Veteran fiddler Jon Bews came to Scots music from a classical education by way of Goth rock. A prizewinning graduate of the Royal Conservatoire of Scotland in 1994, he spent seven years with the acclaimed band Malinky, releasing two award-winning albums with them. Jon continues to maintain an active schedule as one of Edinburgh’s most in-demand fiddlers. He’s performed with artists including James Yorkston, Mikel Urdangarin, Ranarim, Deaf Mutes, Samling, and Shooglenifty. In addition to Cantrip, Jon performs with Storm the Palace and OBT.

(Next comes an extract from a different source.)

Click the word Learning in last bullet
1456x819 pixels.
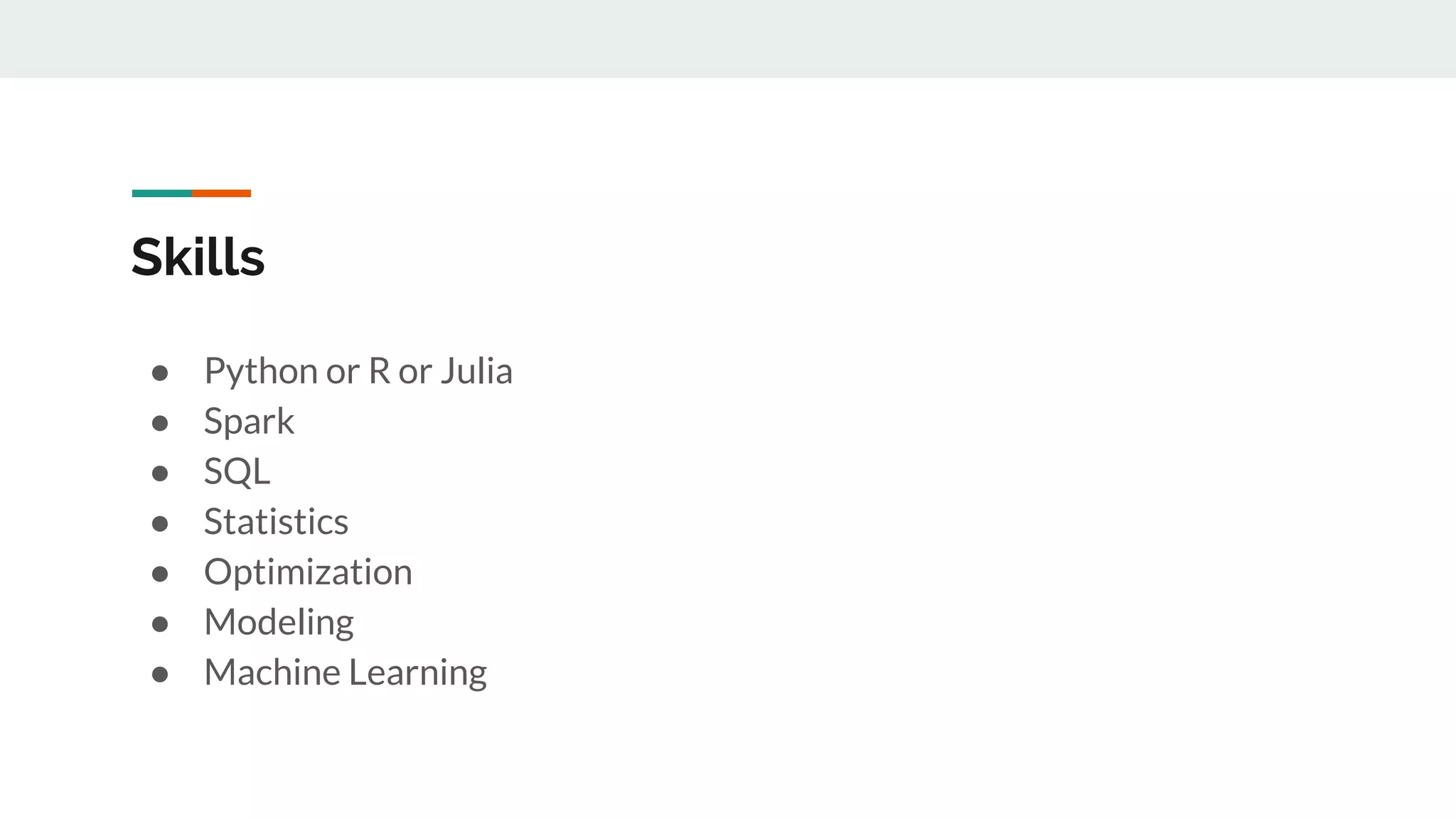pos(418,673)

Fiddler Alasdair White’s deep-rooted and wide-ranging musicality reflects his Isle of Lewis birthplace, current New York City home, and over 20 years globetrotting with some of the best-known names in Scottish, Irish, and Breton music, including Battlefield Band, Alan Kelly, and Gaelic supergroup Daimh. He is an exceptional exponent of West-coast Scottish music and is widely regarded as one of the foremost Scottish fiddler players of his generation. In addition to his longtime membership in Scotland’s seminal Battlefield Band, Alasdair has performed and recorded with many of the best-known names in Celtic music, including Kathleen MacInnis, Julie Fowlis, Eddie Reader, Allan MacDonald, Nuala Kennedy, and Arnaud Ciapolino. He recently premiered a major commission at the Hebridean Celtic Festival in Stornoway, an hour-long original piece entitled “An Iuchair.” He performs in a duo with Battlefield bandmate Mike Katz and pursues his own solo projects in North America and Scotland.

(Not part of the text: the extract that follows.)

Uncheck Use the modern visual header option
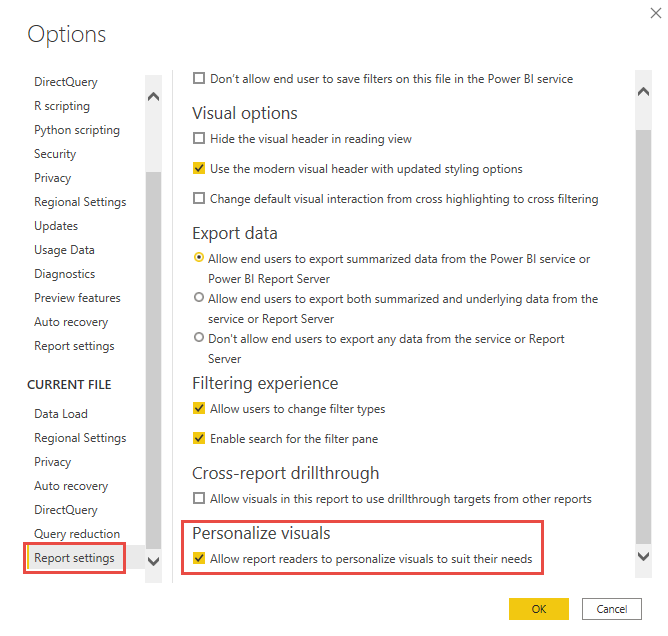This screenshot has width=668, height=636. click(199, 169)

Dan Houghton was born in Ghana, but was transported to Scotland shortly thereafter, where he grew up surrounded by traditional music and dance. He has toured and taught throughout Britain, Ireland, The Americas, Asia, and the Antipodes. In addition to Edinburgh, Dan has lived in New Zealand, France, Nova Scotia, and Vermont. Exposure to traditional music communities in those places helped hone Dan’s skills and introduced him to a plethora of musicians. He has performed with Salsa Celtica, Doolin, Prydein, and a Parcel of Rogues. He is a multiple winner of Scottish Lowland and Border Pipers’ Society Open Borderpipes and New Composition events and the Maitre de Cornemuse at St. Chartier. In addition to pipes, he is accomplished on the flute, bouzouki, and DADGAD guitar, all of which are showcased on his recent solo album Border Pipe Personality Disorder. He teaches at the Vermont Institute of Celtic Arts and performs in the duo If You Must Know with harpist Rachel Clemente. Outside of music, Dan holds advanced degrees in Applied Mathematics and Geophysics as well as Gaelic Literature and Language.

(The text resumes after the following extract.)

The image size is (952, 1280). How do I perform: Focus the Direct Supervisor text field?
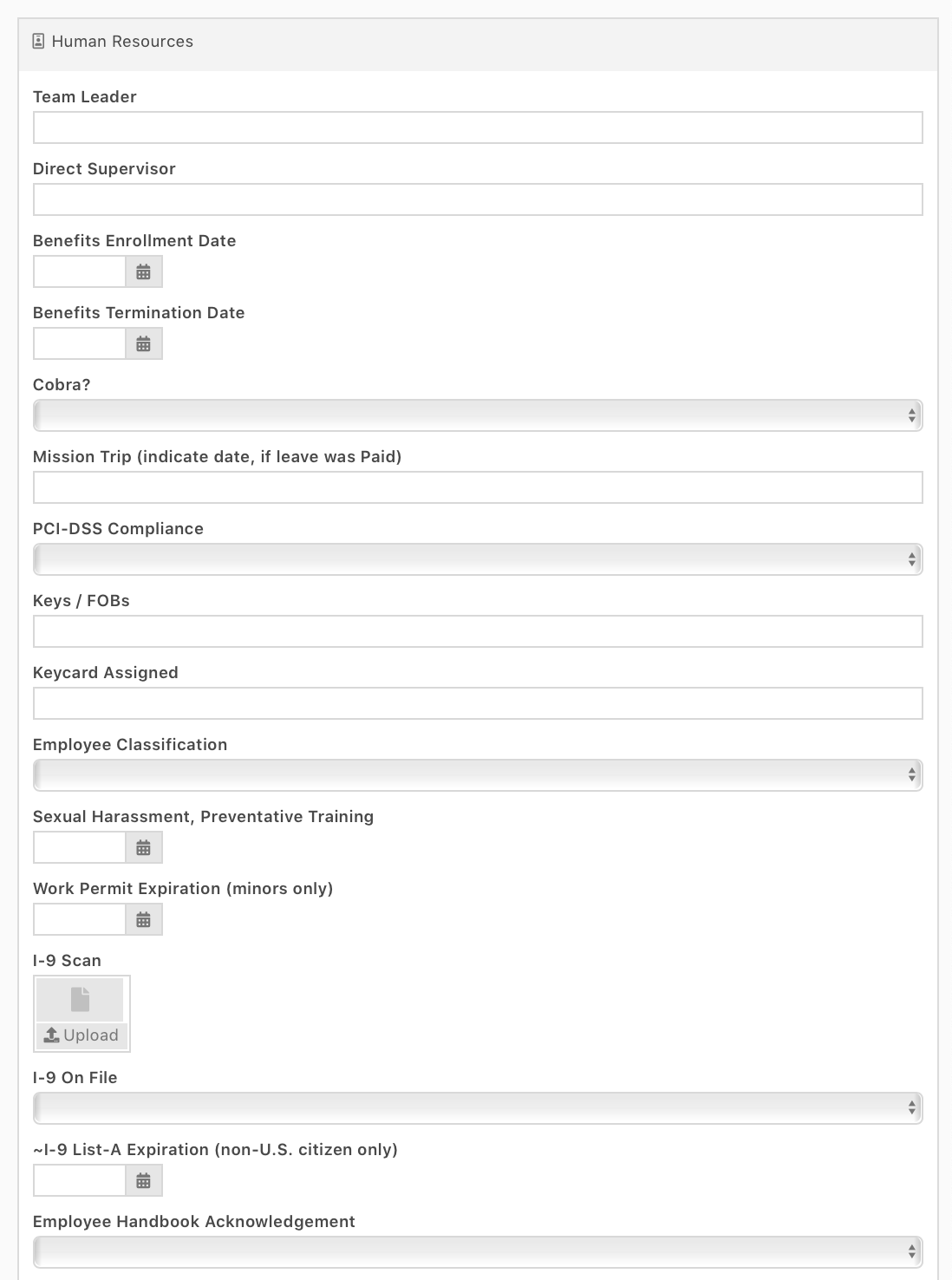478,199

Guitarist Eric McDonald was raised in a musical Boston family surrounded by the sounds of modern piano compositions, lively klezmer clarinet, and songs of the American folk revival. Early performances with The Revels and at Club Passim set Eric on his musical path, studying at Berklee College of Music under John McGann and Eugene Friesen and attending summer fiddle camps in New England, where he discovered a love for DADGAD guitar. Eric is one of the US’s premier accompanists in many styles, and is an active session player, recording and traveling with musicians including singer-songwriter Connor Garvey, Pan Celtic supergroup The Outside Track, flute phenom Chris Norman, Juno Award-winning Canadian folk legends The McDades, and fiddlers Andrea Beaton, Wendy MacIsaac, and Katie McNally. Eric is also a member of Celtic roots trio Kalos and folk trio Bellwether. Eric’s debut solo recording Rove features his unique style and approach to tunes on the mandolin, as well as carefully crafted deliveries of traditional ballads on voice and guitar.